Брат Симон задумался, выпятив нижнюю губу. Это неожиданно придало ему юный вид. Мальчишка, складывающий пазл.
– Ваш приор… – заговорил Гамаш. – Что он написал бы скорее всего? Слова или музыку?
– Несомненно, музыку. Он имел репутацию всемирного авторитета по невмам и григорианским песнопениям.
– Но мог ли он писать оригинальную музыку, используя невмы? – спросил старший инспектор.
– Он определенно знал невмы, так что вполне мог.
– И все же что-то вас смущает, – заметил Гамаш.

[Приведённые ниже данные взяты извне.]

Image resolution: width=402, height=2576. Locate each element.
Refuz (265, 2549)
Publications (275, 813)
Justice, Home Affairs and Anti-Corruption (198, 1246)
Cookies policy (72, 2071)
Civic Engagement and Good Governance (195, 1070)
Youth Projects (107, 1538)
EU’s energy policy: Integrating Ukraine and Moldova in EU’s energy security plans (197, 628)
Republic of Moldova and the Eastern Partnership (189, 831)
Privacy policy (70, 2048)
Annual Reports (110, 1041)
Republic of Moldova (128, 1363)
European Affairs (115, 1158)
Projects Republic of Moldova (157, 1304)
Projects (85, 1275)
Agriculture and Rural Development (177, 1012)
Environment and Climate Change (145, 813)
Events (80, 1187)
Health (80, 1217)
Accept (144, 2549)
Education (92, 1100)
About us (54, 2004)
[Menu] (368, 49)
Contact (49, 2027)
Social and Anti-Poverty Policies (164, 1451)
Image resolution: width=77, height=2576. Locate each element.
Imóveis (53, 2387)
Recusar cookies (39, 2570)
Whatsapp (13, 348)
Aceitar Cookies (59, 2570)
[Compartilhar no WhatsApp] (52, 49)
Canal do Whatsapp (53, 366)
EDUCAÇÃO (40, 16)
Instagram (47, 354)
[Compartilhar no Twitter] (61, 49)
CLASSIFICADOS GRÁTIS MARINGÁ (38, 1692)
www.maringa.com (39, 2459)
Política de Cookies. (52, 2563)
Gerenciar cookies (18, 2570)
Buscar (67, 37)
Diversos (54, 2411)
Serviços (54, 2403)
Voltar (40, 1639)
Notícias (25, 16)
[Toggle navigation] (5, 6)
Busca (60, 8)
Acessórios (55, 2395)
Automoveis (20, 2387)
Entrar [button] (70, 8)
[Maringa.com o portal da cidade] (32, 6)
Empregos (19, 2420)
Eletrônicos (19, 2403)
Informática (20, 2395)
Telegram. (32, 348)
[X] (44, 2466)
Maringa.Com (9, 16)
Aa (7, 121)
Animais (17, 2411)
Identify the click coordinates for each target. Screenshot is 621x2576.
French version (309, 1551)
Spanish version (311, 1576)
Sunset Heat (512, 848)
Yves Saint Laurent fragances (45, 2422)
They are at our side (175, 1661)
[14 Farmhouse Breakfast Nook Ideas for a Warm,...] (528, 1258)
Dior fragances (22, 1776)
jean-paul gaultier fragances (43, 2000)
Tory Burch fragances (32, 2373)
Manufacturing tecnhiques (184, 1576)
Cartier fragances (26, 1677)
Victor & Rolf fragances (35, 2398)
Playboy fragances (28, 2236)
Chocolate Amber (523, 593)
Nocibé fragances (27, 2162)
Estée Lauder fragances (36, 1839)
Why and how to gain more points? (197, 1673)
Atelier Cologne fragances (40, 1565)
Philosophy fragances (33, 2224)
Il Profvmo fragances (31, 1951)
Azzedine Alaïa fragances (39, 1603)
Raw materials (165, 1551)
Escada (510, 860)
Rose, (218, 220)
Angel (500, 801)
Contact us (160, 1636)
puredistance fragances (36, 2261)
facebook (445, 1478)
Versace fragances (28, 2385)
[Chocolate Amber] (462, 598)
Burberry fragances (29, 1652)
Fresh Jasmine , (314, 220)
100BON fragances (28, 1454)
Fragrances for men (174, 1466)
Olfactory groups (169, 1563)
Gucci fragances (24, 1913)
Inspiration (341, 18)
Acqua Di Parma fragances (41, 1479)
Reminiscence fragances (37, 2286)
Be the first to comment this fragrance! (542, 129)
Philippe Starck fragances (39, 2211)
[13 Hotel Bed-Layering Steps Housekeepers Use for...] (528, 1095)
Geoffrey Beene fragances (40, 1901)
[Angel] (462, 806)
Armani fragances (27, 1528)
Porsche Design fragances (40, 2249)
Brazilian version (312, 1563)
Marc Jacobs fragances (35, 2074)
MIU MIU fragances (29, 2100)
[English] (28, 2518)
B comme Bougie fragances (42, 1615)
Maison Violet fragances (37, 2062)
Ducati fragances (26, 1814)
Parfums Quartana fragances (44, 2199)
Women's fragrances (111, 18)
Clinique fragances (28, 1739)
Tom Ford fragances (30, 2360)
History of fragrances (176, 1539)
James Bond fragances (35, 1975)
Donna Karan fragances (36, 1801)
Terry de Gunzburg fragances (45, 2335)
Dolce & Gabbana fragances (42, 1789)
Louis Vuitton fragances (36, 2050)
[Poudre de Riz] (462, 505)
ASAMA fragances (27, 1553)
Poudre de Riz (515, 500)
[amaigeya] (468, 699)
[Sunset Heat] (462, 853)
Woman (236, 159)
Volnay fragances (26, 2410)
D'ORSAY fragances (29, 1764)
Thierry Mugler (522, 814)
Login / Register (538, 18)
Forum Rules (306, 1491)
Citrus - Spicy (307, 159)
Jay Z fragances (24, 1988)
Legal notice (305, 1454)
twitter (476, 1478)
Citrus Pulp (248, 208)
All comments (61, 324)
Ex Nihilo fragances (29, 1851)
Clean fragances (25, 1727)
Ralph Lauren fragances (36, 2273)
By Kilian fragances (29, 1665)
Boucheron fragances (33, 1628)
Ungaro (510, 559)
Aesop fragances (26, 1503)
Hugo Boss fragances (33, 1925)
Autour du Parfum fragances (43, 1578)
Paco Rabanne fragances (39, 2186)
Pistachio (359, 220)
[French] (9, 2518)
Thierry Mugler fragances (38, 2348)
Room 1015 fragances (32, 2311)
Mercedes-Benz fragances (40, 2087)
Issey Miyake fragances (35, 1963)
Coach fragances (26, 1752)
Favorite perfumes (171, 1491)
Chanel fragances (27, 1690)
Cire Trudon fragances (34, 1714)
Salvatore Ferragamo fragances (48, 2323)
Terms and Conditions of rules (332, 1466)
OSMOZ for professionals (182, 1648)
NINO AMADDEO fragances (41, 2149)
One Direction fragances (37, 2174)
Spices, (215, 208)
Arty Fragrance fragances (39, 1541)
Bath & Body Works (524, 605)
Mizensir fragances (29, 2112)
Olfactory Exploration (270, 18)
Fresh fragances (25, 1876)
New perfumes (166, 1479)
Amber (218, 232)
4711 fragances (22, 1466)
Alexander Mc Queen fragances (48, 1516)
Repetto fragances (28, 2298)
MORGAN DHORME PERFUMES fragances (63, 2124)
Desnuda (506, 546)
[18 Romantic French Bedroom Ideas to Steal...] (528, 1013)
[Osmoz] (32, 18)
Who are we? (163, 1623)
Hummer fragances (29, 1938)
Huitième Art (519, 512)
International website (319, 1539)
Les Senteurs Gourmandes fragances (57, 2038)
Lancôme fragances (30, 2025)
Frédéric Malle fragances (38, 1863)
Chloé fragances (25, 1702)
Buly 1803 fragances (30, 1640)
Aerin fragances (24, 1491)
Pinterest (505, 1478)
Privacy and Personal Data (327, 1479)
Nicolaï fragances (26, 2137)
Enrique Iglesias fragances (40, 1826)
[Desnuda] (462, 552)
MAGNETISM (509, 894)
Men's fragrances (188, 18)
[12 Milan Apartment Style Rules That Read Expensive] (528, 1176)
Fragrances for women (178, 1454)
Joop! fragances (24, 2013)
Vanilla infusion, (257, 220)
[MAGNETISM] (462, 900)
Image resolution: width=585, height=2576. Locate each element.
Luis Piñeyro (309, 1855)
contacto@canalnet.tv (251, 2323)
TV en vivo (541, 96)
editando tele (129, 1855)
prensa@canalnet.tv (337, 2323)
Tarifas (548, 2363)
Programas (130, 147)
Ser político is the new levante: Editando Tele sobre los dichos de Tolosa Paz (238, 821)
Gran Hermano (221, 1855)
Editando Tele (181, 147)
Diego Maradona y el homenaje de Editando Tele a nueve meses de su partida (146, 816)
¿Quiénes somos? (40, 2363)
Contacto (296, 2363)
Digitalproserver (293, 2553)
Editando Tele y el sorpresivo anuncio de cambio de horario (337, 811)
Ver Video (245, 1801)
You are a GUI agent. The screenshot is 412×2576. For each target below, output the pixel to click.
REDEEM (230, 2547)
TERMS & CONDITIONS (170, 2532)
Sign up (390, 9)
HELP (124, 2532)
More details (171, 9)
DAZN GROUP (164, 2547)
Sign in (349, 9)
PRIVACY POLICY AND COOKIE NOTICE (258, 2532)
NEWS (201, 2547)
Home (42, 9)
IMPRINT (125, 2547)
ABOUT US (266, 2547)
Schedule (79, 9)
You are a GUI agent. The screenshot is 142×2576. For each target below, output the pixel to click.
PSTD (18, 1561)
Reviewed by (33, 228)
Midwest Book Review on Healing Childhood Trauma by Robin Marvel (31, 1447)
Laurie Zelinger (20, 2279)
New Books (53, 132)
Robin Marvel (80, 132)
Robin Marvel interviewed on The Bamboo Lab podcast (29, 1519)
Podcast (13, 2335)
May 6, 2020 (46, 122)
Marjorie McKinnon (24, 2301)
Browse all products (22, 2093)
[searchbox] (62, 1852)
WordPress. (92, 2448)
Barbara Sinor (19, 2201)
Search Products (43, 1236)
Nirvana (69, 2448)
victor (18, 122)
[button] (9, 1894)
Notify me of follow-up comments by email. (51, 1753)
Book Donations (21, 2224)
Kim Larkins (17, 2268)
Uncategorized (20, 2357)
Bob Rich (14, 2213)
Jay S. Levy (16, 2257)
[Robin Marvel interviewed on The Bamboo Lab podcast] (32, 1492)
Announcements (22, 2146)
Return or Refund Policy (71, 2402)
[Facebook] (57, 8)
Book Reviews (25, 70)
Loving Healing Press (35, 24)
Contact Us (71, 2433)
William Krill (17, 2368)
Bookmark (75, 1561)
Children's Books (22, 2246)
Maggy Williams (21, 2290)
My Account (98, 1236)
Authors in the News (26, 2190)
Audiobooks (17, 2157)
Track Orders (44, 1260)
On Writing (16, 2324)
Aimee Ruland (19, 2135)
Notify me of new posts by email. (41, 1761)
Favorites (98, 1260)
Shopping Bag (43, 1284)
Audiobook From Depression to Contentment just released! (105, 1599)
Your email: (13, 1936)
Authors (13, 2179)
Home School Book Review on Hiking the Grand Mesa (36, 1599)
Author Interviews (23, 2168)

– Мне это кажется маловероятным. Брат Матье любил григорианские песнопения. Не просто любил – они стали для него предметом обожания. Огромной религиозной страстью.
Гамаш понимал мысль монаха. Если приор так сильно восторгался хоралом, если посвятил ему всю жизнь, то зачем нужно вдруг отказываться от главной страсти и создавать то, что старший инспектор держит сейчас в руке?
– Разве что… – сказал брат Симон.
– Разве что автор – кто-то другой. – Гамаш чуть приподнял руку с листком. – А приор нашел запись у кого-то и высказал ему свое недовольство. В том единственном месте, где их никто не мог увидеть.
Эти соображения навели старшего инспектора на следующий вопрос:
– Когда вы нашли приора, он был еще жив?